Capability-Aware Shared Hypernetworks for Flexible Heterogeneous Multi-Robot Coordination
Kevin Fu, Shalin Anand Jain, Pierce Howell, Harish Ravichandar
- Year
- 2025
- Access
- Open access
Abstract
Recent advances have enabled heterogeneous multi-robot teams to learn complex and effective coordination skills. However, existing neural architectures that support heterogeneous teaming tend to force a trade-off between expressivity and efficiency. Shared-parameter designs prioritize sample efficiency by enabling a single network to be shared across all or a pre-specified subset of robots (via input augmentations), but tend to limit behavioral diversity. In contrast, recent designs employ a separate policy for each robot, enabling greater diversity and expressivity at the cost of efficiency and generalization. Our key insight is that such tradeoffs can be avoided by viewing these design choices as ends of a broad spectrum.

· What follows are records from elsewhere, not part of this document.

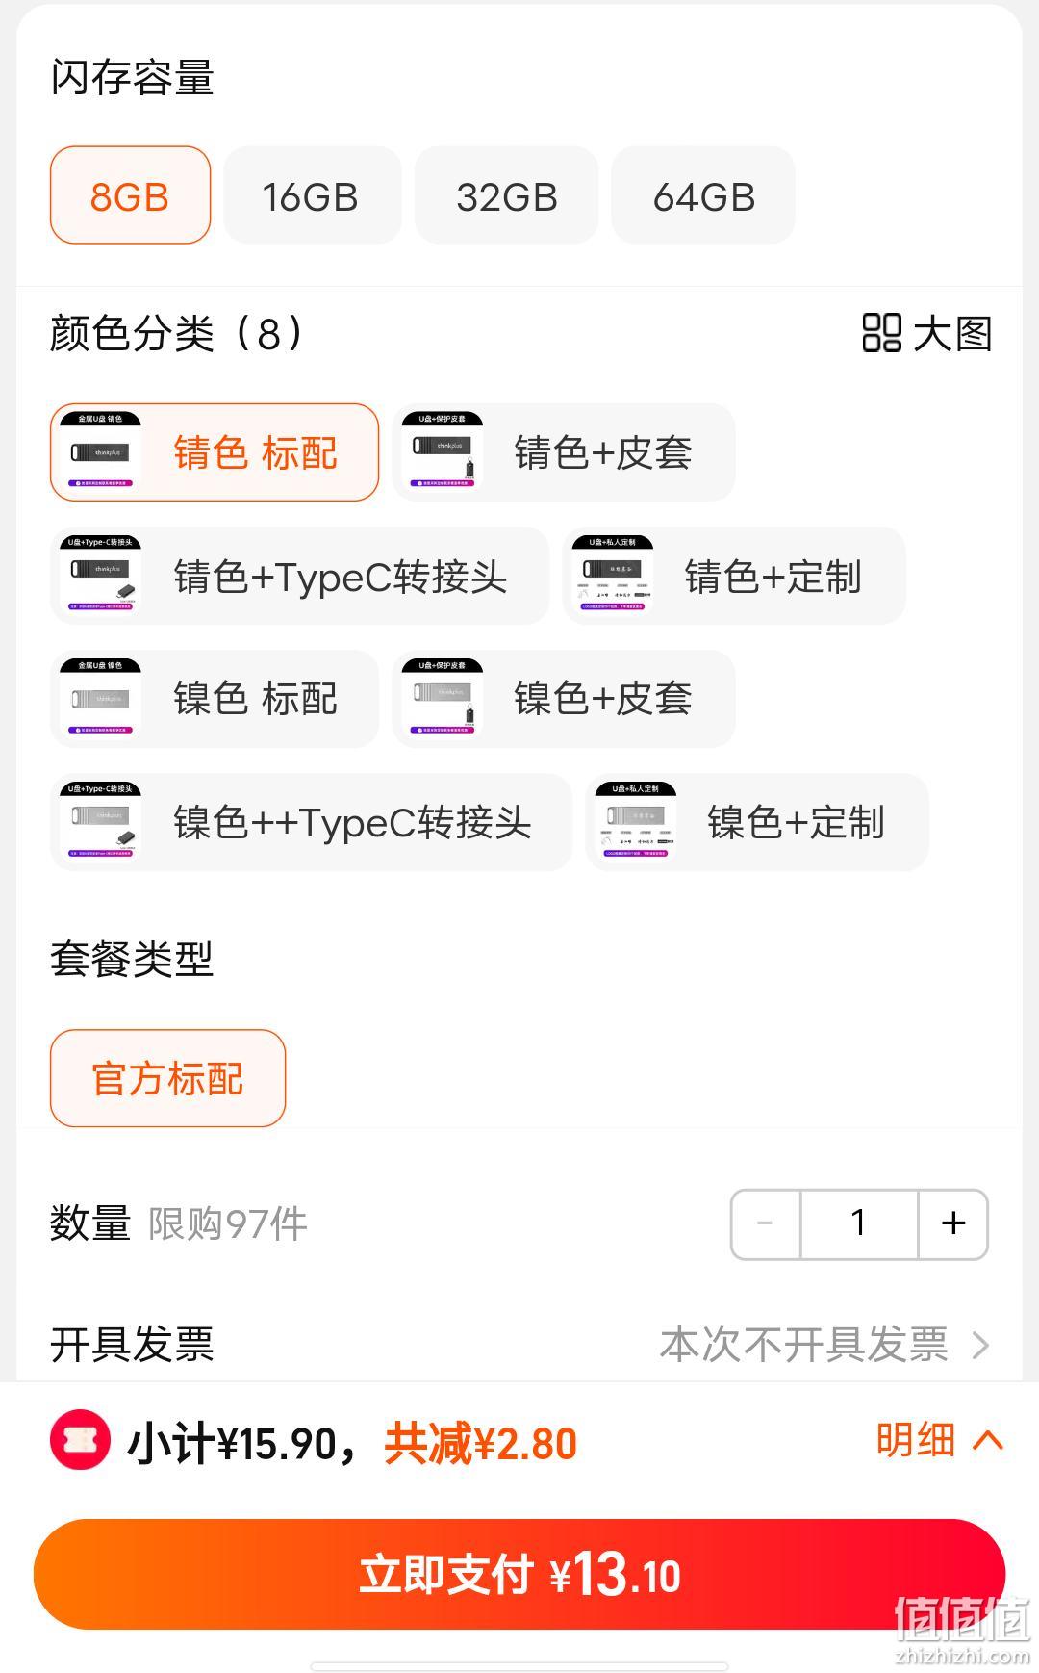1039x1673 pixels.
Task: Select the 16GB capacity
Action: [312, 195]
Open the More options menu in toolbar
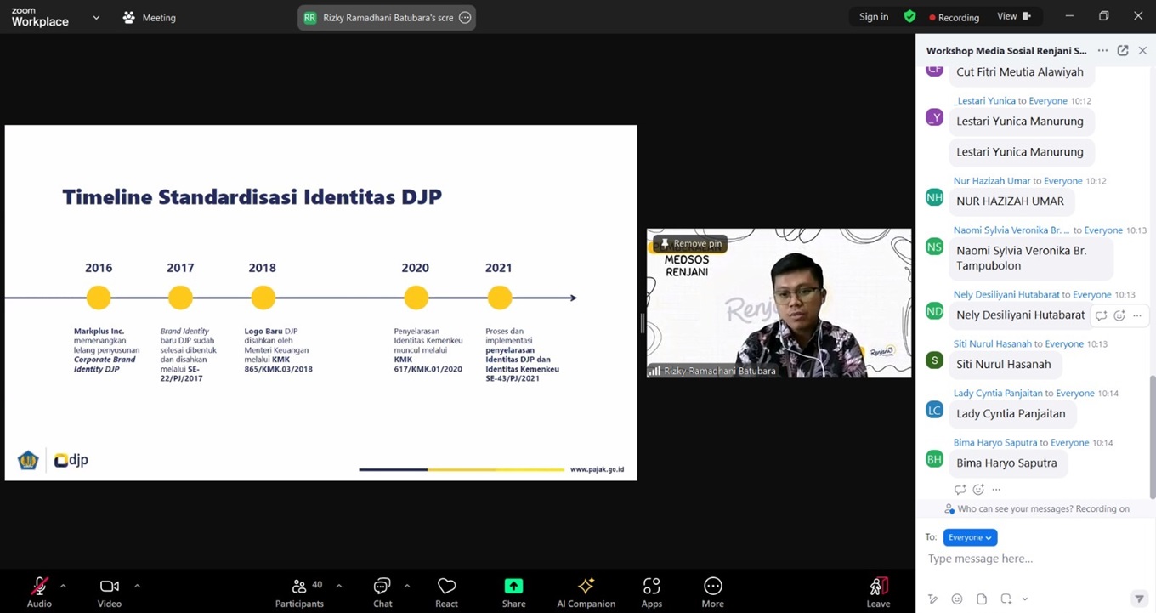Screen dimensions: 1156x613 pos(712,587)
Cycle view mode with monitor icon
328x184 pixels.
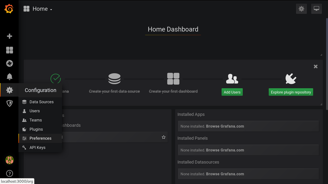pos(316,9)
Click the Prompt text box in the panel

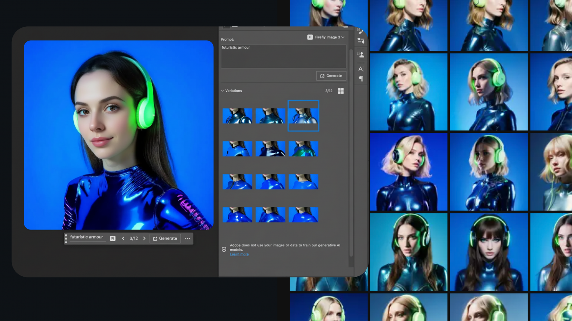pyautogui.click(x=283, y=56)
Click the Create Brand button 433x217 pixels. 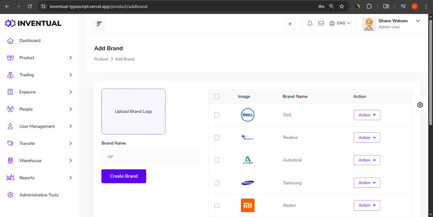124,176
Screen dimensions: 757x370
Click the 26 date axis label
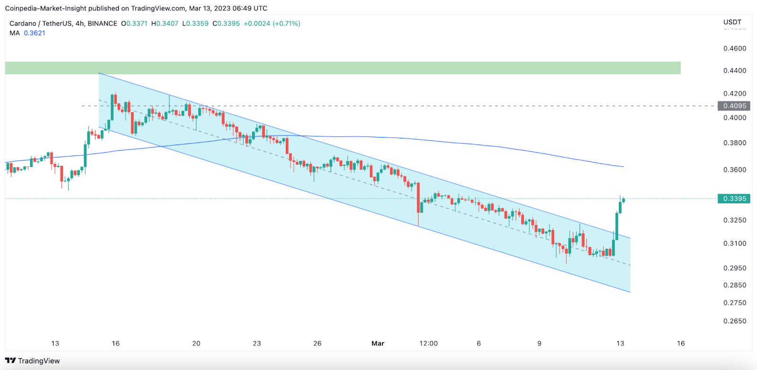pos(317,344)
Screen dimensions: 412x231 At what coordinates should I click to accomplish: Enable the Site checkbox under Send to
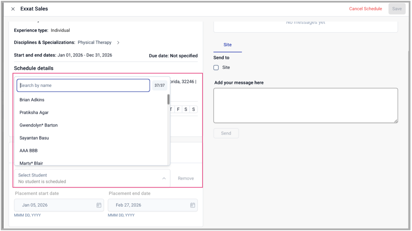coord(216,67)
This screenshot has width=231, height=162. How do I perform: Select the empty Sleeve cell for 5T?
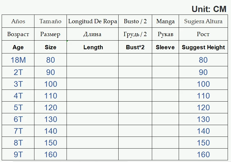click(x=165, y=107)
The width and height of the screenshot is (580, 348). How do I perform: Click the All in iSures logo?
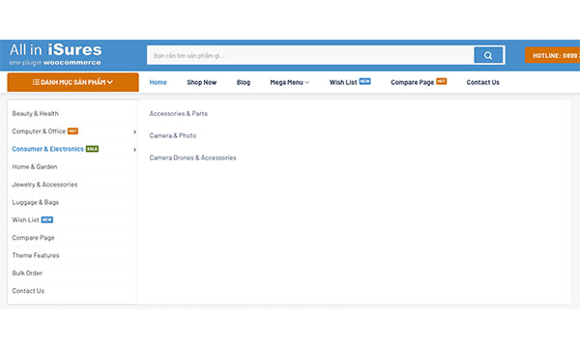pyautogui.click(x=55, y=55)
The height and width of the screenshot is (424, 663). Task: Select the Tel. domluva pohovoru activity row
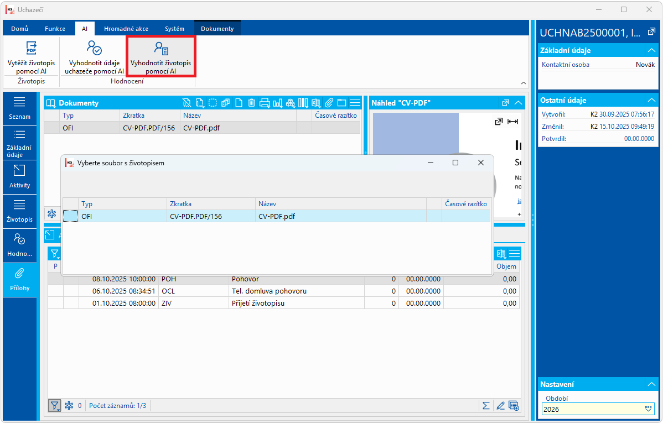[284, 291]
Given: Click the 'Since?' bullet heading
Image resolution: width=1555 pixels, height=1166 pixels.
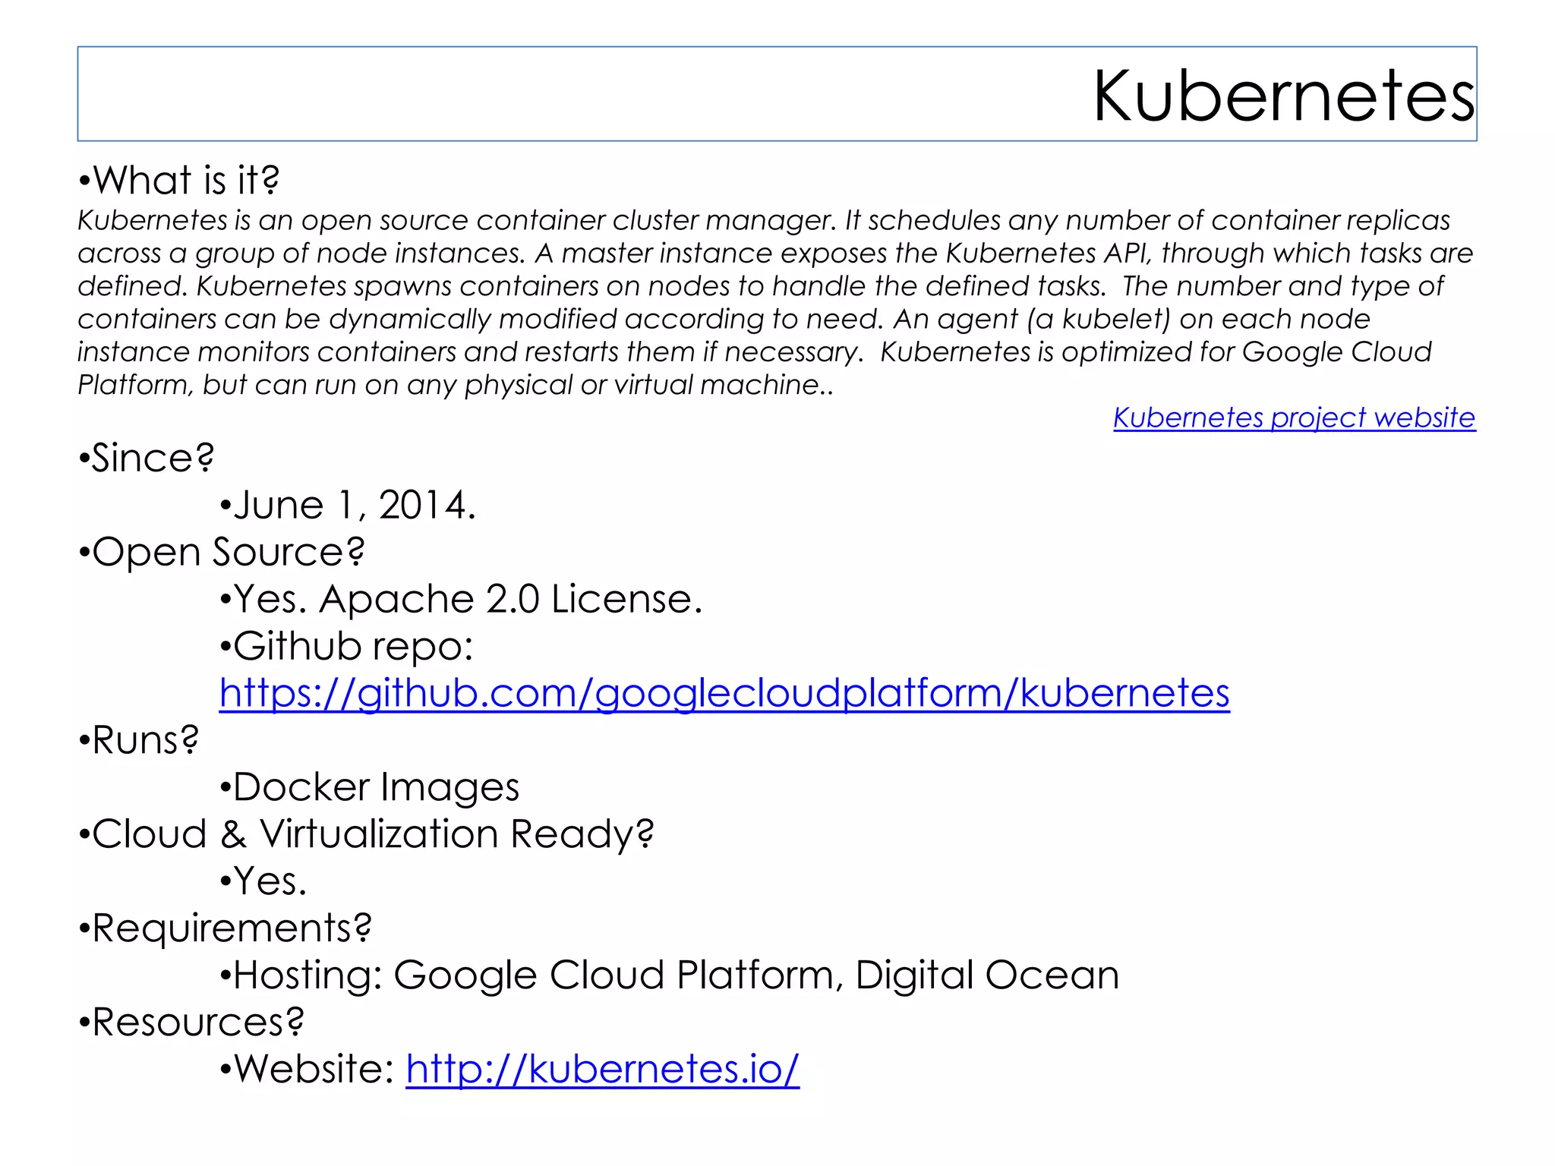Looking at the screenshot, I should [x=147, y=459].
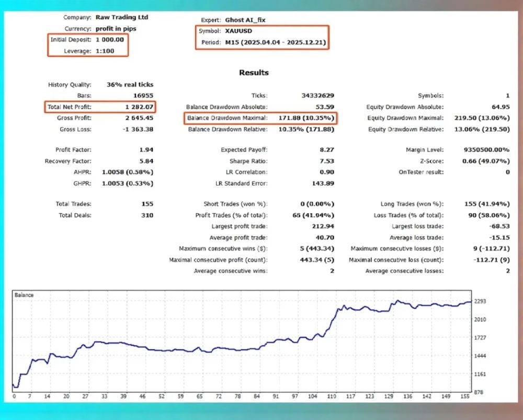Click the Profit Factor value 1.94
This screenshot has height=420, width=523.
tap(146, 150)
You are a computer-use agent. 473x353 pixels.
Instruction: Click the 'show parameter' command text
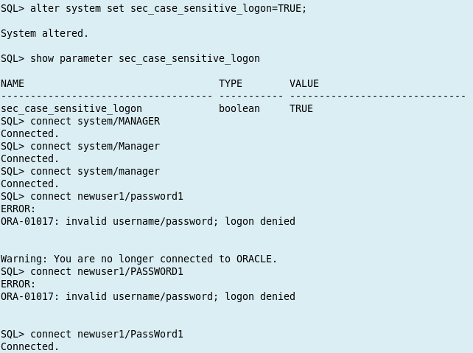[144, 58]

Inspired by recent work in transfer and meta learning, and building on prior work in multi-robot task allocation, we propose Capability-Aware Shared Hypernetworks (CASH), a soft weight sharing architecture that uses hypernetworks to efficiently learn a flexible shared policy that dynamically adapts to each robot post-training. By explicitly encoding the impact of robot capabilities (e.g., speed and payload) on collective behavior, CASH enables zero-shot generalization to unseen robots or team compositions. Our experiments involve multiple heterogeneous tasks, three learning paradigms (imitation learning, value-based, and policy-gradient RL), and SOTA multi-robot simulation (JaxMARL) and hardware (Robotarium) platforms. Across all conditions, we find that CASH generates appropriately-diverse behaviors and consistently outperforms baseline architectures in terms of performance and sample efficiency during both training and zero-shot generalization, all with 60%-80% fewer learnable parameters.